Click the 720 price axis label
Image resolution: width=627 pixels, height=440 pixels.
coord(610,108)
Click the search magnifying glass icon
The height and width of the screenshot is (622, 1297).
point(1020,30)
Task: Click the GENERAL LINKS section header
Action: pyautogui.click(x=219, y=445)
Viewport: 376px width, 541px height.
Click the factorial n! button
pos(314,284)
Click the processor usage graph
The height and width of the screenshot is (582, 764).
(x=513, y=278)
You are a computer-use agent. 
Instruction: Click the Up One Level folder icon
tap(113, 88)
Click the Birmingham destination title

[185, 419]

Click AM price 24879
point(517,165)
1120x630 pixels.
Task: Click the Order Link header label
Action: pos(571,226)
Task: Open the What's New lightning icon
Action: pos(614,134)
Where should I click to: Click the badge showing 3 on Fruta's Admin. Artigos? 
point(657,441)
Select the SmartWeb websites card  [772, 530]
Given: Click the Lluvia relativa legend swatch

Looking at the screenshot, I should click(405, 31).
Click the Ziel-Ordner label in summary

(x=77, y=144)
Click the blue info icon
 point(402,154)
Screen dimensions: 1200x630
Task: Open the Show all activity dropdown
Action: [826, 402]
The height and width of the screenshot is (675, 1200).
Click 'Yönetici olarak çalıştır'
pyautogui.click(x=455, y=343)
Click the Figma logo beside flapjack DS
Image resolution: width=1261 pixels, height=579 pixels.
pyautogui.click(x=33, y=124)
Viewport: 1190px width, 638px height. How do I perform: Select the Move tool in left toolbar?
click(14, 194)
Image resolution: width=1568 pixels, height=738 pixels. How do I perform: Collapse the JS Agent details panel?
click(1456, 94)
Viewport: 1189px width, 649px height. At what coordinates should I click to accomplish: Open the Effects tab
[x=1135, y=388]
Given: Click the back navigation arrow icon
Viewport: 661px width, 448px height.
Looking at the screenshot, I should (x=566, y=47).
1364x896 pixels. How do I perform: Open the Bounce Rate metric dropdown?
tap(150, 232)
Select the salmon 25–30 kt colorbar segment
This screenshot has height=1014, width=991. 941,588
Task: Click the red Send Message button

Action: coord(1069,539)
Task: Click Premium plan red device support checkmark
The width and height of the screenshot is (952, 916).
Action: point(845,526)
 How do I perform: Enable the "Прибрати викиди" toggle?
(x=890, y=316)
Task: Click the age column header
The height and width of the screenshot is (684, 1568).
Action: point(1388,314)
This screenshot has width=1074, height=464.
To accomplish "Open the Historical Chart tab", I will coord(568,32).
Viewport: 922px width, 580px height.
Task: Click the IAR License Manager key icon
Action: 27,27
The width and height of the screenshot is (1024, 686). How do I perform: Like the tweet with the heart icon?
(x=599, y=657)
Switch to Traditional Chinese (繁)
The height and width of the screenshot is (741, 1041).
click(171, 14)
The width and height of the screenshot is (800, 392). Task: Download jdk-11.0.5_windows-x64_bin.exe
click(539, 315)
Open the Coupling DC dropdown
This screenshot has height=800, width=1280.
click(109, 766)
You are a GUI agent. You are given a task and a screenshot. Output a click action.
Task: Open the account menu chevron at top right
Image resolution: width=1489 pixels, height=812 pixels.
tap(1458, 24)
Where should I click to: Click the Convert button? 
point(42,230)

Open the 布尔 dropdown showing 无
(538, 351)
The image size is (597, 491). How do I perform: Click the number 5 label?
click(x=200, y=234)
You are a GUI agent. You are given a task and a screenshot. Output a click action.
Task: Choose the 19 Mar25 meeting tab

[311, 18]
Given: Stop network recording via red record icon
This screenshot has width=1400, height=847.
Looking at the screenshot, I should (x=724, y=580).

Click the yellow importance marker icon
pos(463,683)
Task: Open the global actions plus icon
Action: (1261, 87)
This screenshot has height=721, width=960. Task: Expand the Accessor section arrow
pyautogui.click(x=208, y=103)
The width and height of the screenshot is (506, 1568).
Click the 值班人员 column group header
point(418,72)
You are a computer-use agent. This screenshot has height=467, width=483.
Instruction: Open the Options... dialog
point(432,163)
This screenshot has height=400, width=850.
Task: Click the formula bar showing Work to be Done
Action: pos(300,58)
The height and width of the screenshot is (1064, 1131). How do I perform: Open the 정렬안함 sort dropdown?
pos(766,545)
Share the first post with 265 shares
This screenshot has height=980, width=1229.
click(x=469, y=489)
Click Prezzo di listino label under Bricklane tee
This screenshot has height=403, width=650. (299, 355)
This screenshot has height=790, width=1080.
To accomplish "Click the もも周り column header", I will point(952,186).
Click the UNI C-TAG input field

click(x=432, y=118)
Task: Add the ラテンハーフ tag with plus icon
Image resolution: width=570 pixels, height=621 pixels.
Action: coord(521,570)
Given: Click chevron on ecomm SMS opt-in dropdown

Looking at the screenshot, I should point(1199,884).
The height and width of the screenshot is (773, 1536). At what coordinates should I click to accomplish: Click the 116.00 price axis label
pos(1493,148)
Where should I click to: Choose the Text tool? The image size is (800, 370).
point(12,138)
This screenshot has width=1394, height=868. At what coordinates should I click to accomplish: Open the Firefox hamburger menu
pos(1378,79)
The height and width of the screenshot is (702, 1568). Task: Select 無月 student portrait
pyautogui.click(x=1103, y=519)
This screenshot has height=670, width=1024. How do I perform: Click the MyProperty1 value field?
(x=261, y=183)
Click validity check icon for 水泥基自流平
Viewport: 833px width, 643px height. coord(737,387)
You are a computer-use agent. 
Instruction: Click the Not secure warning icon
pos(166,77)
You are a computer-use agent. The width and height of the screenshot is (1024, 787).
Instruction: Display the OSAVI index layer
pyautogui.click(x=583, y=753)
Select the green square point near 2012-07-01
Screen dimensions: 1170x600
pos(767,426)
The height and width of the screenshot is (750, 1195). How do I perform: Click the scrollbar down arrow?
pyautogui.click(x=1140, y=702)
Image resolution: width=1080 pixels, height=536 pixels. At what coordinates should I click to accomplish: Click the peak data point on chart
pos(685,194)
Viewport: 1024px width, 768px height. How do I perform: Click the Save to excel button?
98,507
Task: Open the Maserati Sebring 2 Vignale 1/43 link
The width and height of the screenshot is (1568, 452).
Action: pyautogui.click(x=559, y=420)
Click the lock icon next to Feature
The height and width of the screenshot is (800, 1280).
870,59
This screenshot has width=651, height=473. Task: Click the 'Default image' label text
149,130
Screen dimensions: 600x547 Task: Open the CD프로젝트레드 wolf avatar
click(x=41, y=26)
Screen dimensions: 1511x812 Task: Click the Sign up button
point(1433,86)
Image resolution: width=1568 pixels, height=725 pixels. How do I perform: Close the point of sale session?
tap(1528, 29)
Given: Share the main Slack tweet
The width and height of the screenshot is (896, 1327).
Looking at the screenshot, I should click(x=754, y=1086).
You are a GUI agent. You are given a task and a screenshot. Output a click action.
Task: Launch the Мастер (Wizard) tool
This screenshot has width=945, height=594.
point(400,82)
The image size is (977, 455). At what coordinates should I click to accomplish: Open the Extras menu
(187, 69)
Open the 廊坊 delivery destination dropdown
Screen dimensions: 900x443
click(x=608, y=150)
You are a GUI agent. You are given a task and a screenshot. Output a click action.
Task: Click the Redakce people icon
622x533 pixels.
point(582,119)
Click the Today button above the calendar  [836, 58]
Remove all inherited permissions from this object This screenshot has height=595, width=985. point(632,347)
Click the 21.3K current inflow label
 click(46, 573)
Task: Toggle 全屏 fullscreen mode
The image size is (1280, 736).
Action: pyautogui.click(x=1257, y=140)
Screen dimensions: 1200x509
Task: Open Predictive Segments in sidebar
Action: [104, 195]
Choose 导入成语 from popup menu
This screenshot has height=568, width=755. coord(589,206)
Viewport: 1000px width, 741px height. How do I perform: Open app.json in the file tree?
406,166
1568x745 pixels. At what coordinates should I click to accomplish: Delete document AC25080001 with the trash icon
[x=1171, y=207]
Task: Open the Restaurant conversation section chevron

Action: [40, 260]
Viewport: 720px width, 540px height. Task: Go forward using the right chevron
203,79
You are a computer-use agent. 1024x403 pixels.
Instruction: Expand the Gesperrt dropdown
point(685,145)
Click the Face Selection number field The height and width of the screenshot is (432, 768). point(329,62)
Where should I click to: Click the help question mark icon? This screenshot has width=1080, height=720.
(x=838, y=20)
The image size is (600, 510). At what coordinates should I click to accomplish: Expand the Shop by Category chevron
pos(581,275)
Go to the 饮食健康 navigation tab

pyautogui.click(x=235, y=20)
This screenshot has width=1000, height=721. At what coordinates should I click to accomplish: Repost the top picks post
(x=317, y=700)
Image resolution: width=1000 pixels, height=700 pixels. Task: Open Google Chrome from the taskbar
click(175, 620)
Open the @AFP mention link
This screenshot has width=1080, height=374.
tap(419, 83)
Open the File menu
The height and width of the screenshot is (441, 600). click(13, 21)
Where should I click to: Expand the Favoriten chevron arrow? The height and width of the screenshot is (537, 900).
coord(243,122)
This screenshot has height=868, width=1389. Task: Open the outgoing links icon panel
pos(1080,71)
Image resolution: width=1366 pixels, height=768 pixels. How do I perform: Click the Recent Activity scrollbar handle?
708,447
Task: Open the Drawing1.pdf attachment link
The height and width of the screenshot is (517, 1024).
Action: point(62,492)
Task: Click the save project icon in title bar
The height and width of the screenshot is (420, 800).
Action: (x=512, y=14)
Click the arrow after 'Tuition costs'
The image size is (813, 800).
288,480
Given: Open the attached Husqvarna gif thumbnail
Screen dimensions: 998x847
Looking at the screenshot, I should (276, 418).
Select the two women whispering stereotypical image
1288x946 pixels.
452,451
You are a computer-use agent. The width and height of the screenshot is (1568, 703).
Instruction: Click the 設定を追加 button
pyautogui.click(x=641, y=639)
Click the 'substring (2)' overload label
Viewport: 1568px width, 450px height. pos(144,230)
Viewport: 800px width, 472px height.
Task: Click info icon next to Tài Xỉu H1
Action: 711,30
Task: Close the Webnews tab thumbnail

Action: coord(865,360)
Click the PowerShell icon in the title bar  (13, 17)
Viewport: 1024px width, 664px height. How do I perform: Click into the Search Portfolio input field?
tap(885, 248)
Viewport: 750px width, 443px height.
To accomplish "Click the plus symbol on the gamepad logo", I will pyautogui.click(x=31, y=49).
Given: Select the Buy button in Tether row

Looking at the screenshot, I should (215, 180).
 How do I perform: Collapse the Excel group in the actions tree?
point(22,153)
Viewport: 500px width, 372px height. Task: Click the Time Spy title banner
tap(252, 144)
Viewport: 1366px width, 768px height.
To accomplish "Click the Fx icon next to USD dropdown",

§ **TASK DESCRIPTION**:
For each line above that contains the word "computer", make a copy.

§ **REPLY**:
You are a computer-use agent. 
You are a computer-use agent. This screenshot has height=467, width=483.
You are a computer-use agent. 
You are a computer-use agent. The width and height of the screenshot is (1024, 787).
You are a computer-use agent. 1024x403 pixels.
You are a computer-use agent. The width and height of the screenshot is (1568, 703).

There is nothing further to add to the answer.